> INFORMATION PROVIDED:
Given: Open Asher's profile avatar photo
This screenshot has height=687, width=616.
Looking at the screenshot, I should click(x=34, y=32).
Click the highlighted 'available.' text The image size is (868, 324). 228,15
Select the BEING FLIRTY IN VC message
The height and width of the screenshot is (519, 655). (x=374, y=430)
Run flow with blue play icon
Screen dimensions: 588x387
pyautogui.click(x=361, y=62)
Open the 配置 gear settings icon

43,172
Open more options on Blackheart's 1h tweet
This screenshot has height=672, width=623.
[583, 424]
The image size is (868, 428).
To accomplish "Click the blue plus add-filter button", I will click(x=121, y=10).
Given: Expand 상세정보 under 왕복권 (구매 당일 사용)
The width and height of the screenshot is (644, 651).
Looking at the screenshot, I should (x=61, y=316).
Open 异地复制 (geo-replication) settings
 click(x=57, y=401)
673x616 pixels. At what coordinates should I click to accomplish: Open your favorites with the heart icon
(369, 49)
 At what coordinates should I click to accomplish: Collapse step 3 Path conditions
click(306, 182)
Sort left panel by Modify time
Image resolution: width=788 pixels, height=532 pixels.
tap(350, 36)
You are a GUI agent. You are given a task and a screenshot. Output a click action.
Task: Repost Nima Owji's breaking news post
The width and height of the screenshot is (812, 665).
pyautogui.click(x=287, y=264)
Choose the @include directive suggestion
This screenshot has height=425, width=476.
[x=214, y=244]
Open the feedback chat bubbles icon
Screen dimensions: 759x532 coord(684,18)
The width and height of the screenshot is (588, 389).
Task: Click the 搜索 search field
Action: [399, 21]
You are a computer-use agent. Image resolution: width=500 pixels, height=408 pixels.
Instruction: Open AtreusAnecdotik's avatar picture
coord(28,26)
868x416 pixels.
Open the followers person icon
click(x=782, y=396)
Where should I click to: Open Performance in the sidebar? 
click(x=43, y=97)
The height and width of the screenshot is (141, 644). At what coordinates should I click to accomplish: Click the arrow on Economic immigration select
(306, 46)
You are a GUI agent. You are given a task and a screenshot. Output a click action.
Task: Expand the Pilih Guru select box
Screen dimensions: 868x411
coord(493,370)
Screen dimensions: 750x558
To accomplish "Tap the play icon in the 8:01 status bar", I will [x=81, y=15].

> WORK INSTRUCTION: Retype the entries exactly from the first line, stopping after the line with "Click the highlighted".

> RESULT:
Given: Open Asher's profile avatar photo
This screenshot has height=687, width=616.
Looking at the screenshot, I should click(x=34, y=32).
Click the highlighted 'available.' text The image size is (868, 324). 228,15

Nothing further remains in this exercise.